For everything and anything check out GeoTools – the Swiss Army Knife of spatial in Java-land for reading/querying/analysing/rendering vector and raster spatial data.

R (Arrr!)

As a primer you should check out Starting Analysis and Visualisation of Spatial Data with R.

Surprise! There’s actually a great StackExchange question on this very topic. In addition to the resources listed therein, James Chesire has a great (and quite accessible) write-up on his blog at R Spatial Tips.
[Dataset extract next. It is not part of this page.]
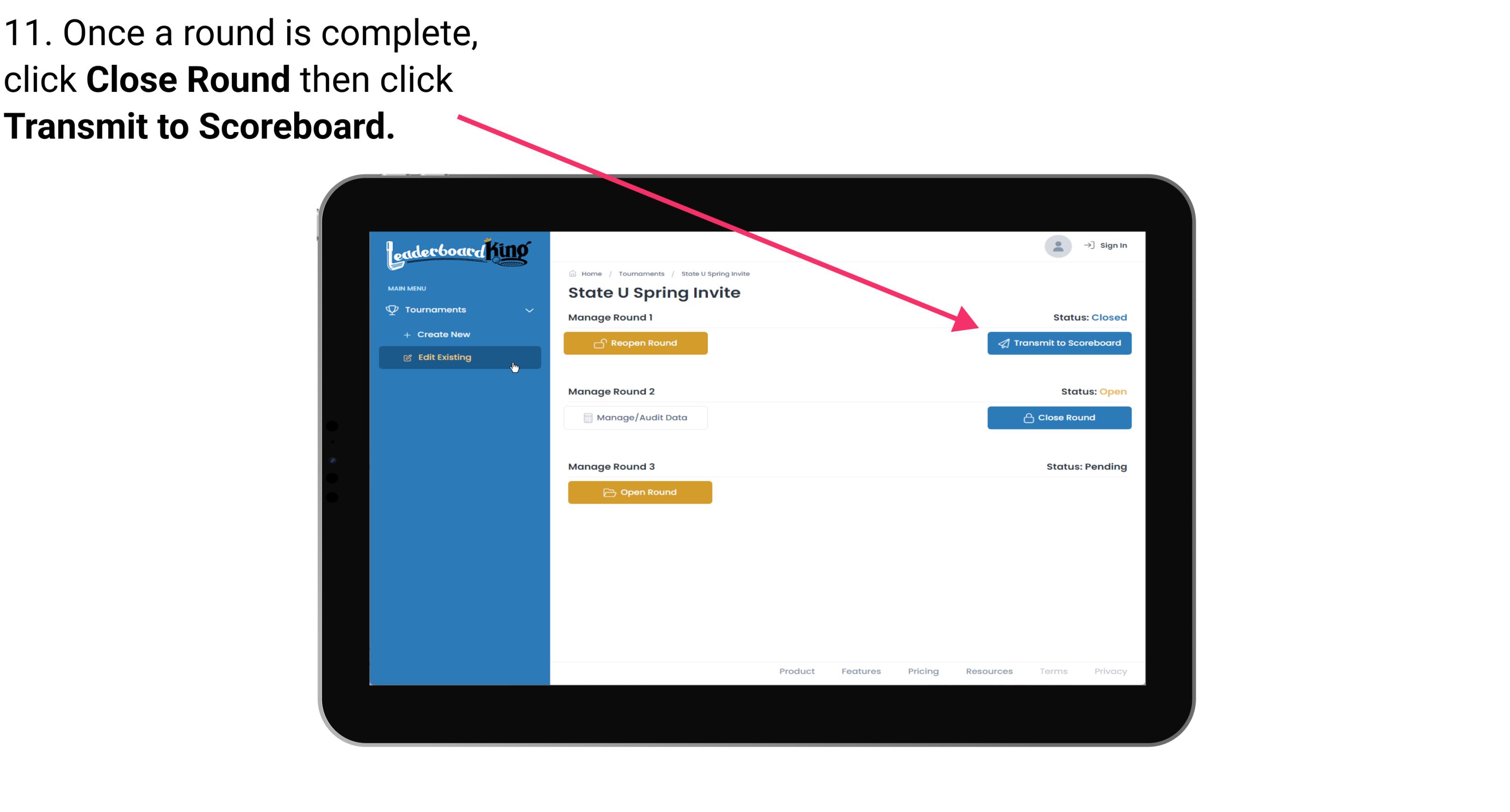Click the Close Round button for Round 2
This screenshot has height=812, width=1510.
click(1058, 417)
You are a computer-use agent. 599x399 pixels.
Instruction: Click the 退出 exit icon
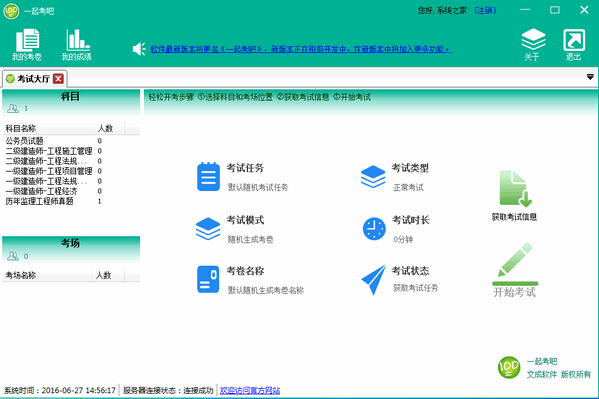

Robin Edwards also has some great words and examples about 3D Mapping in R.

And there’s also spatstat if you want to delve down into spatial statistics and analysis.

.NET

You’ll find pretty reasonable support for spatial data in .NET-land with the likes of:

Geo – a powerful little .NET 4.0+ library for querying and manipulating vector data.

NetTopologySuite – a port of the aforementioned popular JTS (Java Topology Suite) library for querying and analysing vector data.

SharpMap – a geo app framework for vector and raster data that includes its own rendering engine.

MapWindow – an all in one desktop GIS tool + an ActiveX control for mapping + a C# library for handling vector data.

Ruby

Your options are not quite as rich here – but have a look at geokit, georuby, and RGeo.

Daniel Azuma’s series of blog posts on doing geospatial in Ruby is going to be worth your time.

A few other tools

In recent times a few really handy and modern little web tools have popped up for doing simple and/or common tasks with spatial data.

geojson.io for quickly and easily creating, viewing, and sharing vector data as GeoJSON (and other common formats).

Ogre as a web client to the ogr2ogr utility in GDAL. Easily convert between vector formats!

GIS Convert for easily converting between spatial and spatial-like formats.

GeoGig if you want to apply the principles of Git to spatial data.

epsg.io if you’ve found some data but it’s not in a standard projection (e.g. latitude and longitude, web mercator) then find the “EPSG” code and stick it in here to find out more about it.

GitSpatial if you just want to wrap a spatial API around your GitHub-hosted GeoJSON data.

TopoJSON an extension for GeoJSON that encodes topology tl;dr it’ll make your GeoJSON up to 80% smaller.

And an honourary mention to Shape2Earth for allowing the easy creation of maps for Google Earth.